Source:https://medium.com/
By:Kris Gage

Including all the good and bad moments

We often fight fluidity in life

We forget about change.

We unnecessarily set ourselves to the constant task of compartmentalizing each moment as though it stands alone, and we exhaust ourselves emotionally in this.

All we have to do is understand that things exist even if we don’t see them. Things change even if they are one way now.
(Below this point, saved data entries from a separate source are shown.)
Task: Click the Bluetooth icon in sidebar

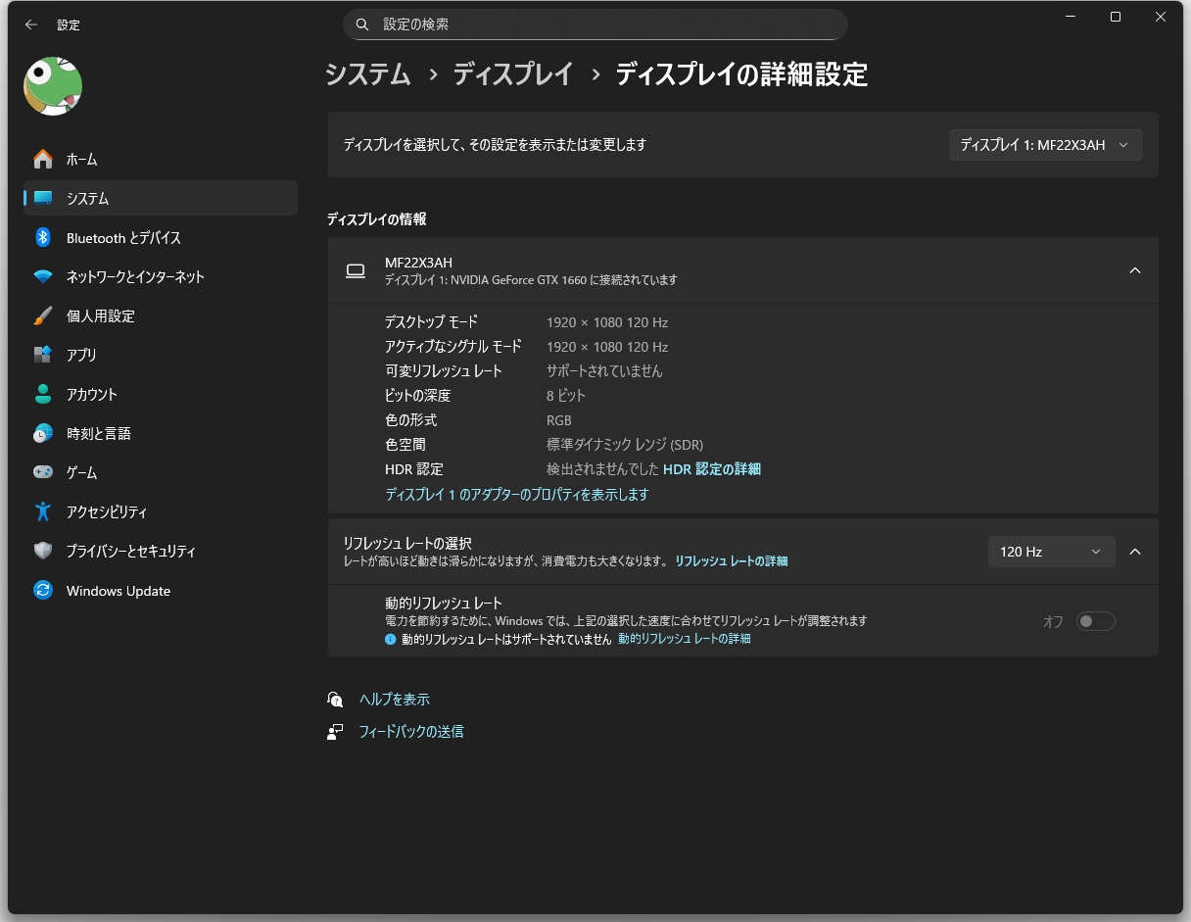Action: tap(43, 238)

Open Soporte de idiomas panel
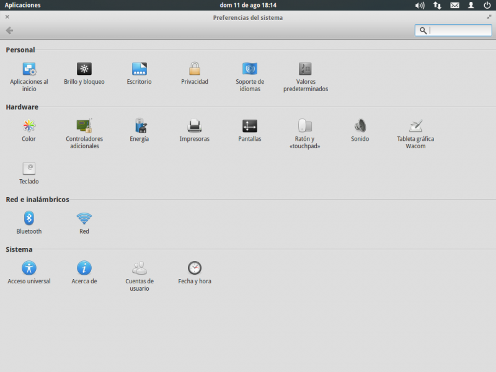250,69
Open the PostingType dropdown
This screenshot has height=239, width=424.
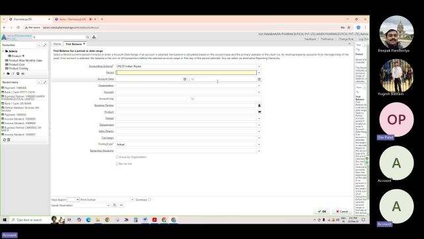259,145
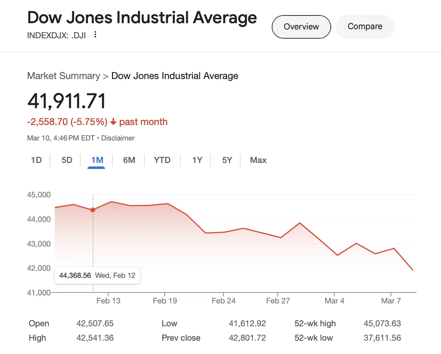Screen dimensions: 441x354
Task: Select the 1Y time range tab
Action: 197,160
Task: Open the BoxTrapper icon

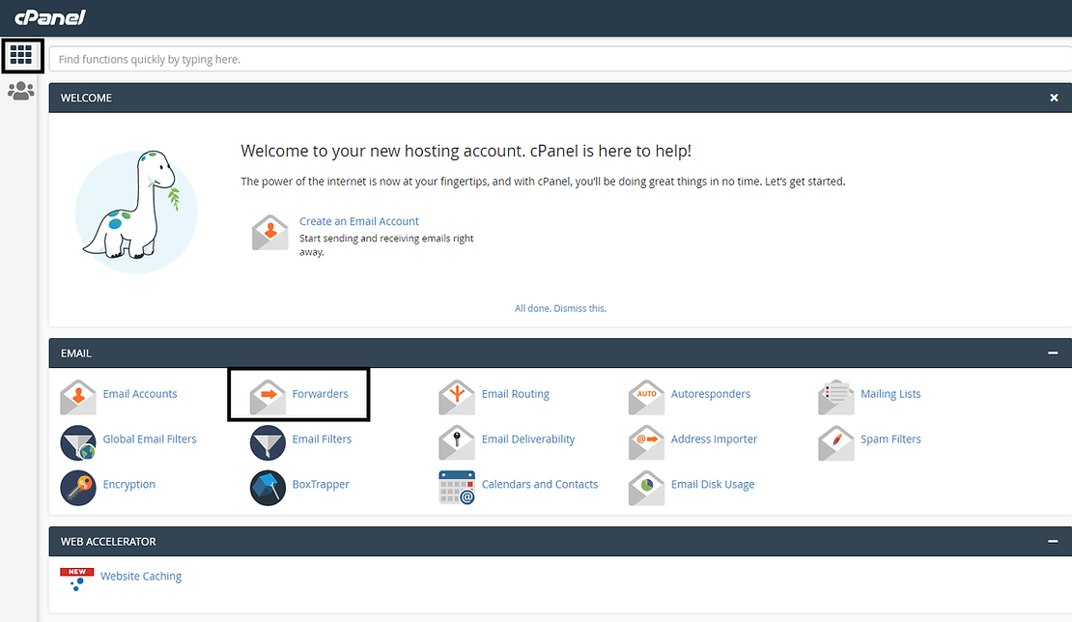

And we are all a part of this.

Object Permanence

We love to laugh at babies’ before they develop what some call “object permanence” — “the understanding that objects continue to exist even when they cannot be observed (seen, heard, touched, smelled or sensed in any way.)”

It’s the concept behind “peek-a-boo,” and why the game is so amusing (for both parties, let’s be honest.)

“Jean Piaget, the Swiss psychologist who first studied object permanence in infants, argued that object permanence is one of an infant’s most important accomplishments, as, without this concept, objects would have no separate, permanent existence.”

Babies are funny.

Temporal Impermanence

Everything changes with time.

Just like object impermanence in babies, there’s a thing adults do where we think everything that’s happening right now will go on forever. (I’m pretty sure there’s a phrase for this in psychology — someone help me out?)

Earlier this year, I dismantled my business and started job hunting. I had more or less already chugged my way through the savings I wanted to spend, like some little spend-engine that could, in the year and a half of building and running the business, so I started bartending to make ends meet while interviewing. (And then ended up liking it so much I didn’t stop once I got an offer.)

When I started bartending, my parents were — in a word — “horrified.” I don’t think either of them would admit to that word, but you could hear it in their forced, backhanded cheerfulness when they told people, “my daughter is so smart — and she’s working as a bartender.”

And I understand their feelings there — I’m college-educated, steadily worked my way up in business and then had that stint with my own. I get it.

But my feelings on the matter were that it was both funny and sad, because they obviously failed to appreciate that this was a phase — a mere stepping stone in my journey. To be fair, they recognized the running truths of my character, but they also struggled to reconcile between “right now” and “forever.”

The reality is: everything changes. And “this too shall pass.”

Non-judgment

If nothing is permanent, it behooves us not to evaluate it as its current point in time as though it’s the end.

You can’t judge any event as an “end” in a way. Real life isn’t school. Nothing is objectively good or bad, and there are no clean break-points at which to be evaluated.

Today always bleeds into tomorrow. And whether the day was good or bad,“there are a million effects which can arise from one event. Good and bad are interconnected. They are, in fact, two sides of the same coin. If things seem perfect, they aren’t. If it seems like it’s Armageddon in your corner of the world, it’s not. Things can change in an instant, at all times. And they will at some point or another.”

And if things are ever-changing and fluid even in the moment, it is both futile and fatiguing to assess them as though objectively — to constantly stand back and try to weigh whether our situation is good or bad. It’s both. It’s neither. It’s something that escapes clean-cut judgment.

It’s as exhausting as it would be to stand in the middle of a rushing river and trying to catch handfuls for inspection.

Happiness is appreciating this truth and existing in a way that moves with life, allowing it to flow freely and understanding that all things change, and there’s more to it around the next bend.